Sorry for so late reply!

That's alright, no problem!

... Mappings would be assigned fully automatically on first use of the identifier

I'm not against that idea, that would be workable. I don't mind implementing it but I think if we use named register to implement the usage of constants, it might be quite limiting with only 32 registers. Perhaps we can use the dynamic table approach with named register, and use the current special macro text approach for declaring constants?

Btw I want to point out that it is unlikely to use hashtable sorting and binary search for speeding up searching, as dynamic declaration means that the set of named registers is not fixed at OnInit. (otherwise, we need to re-sort the table on every declaration). At the end of the day, I think we might still need to scan through an array of char pointers whenever we encounter a named register?

I think you can directly use the symbol #, which already means basically the same thing as the proposed $

Yes true. If we go for the aforementioned approach, should we use a different token for constants?

Does it? In order to provide relevant autocomplete, we would still need (to implement a way to) to distribute different grammars for different macro types.
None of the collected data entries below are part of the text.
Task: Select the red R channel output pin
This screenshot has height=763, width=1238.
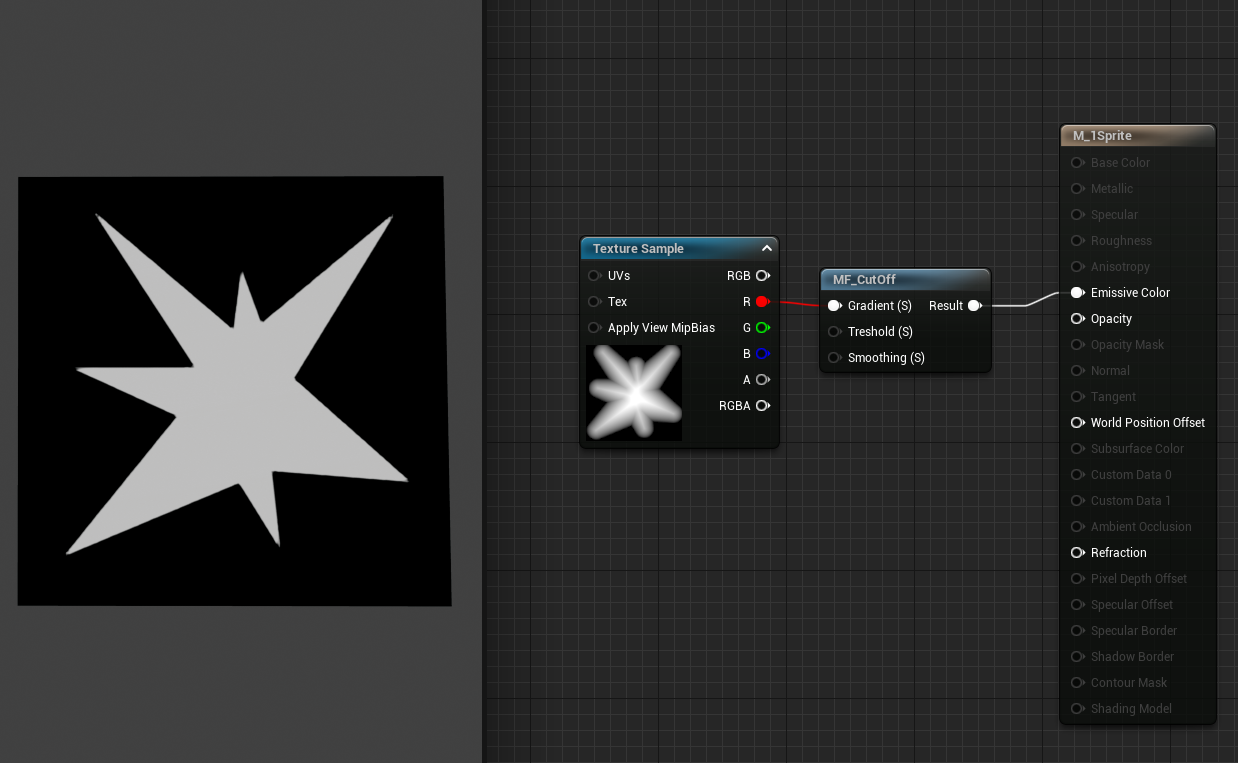Action: pos(761,301)
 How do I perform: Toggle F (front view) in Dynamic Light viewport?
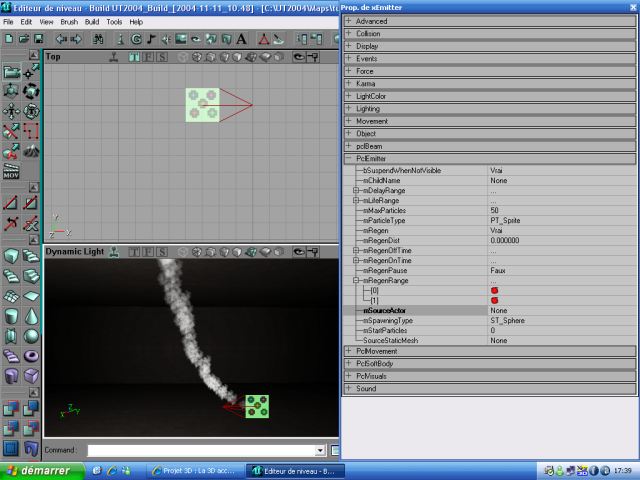pyautogui.click(x=148, y=252)

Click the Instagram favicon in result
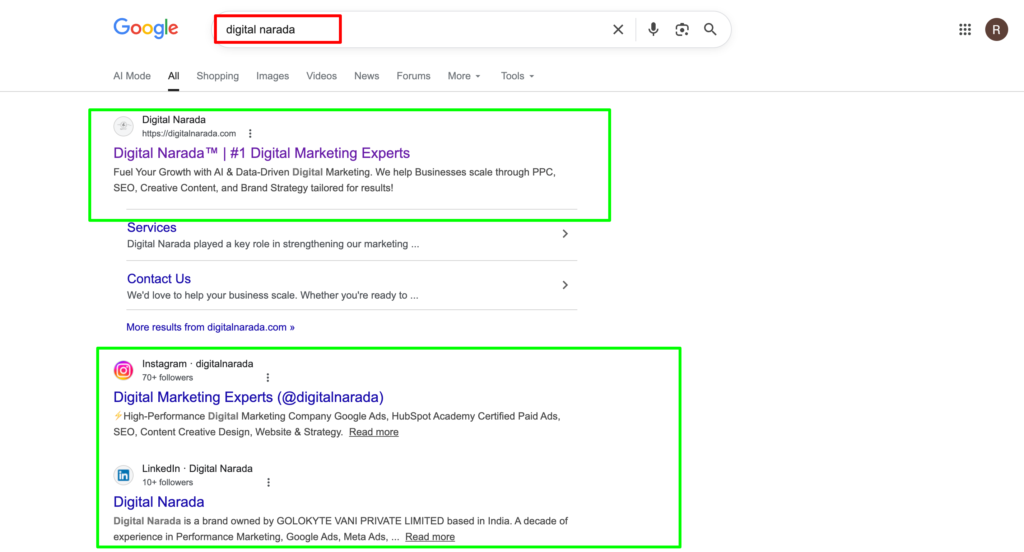click(123, 370)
I meant it in a sense where #define would be recognised as comments in normal macro. Hence, it won't be recognised as a normal command. Making it work with autocomplete is unlikely. However, I reckon autocomplete in agent is unlikely to be context-sensitive in either way. Probably we can provide autocomplete of reserved keywords.

kareltucek commented 2 years ago

I don't mind implementing it but I think if we use named register to implement the usage of constants, it might be quite limiting with only 32 registers.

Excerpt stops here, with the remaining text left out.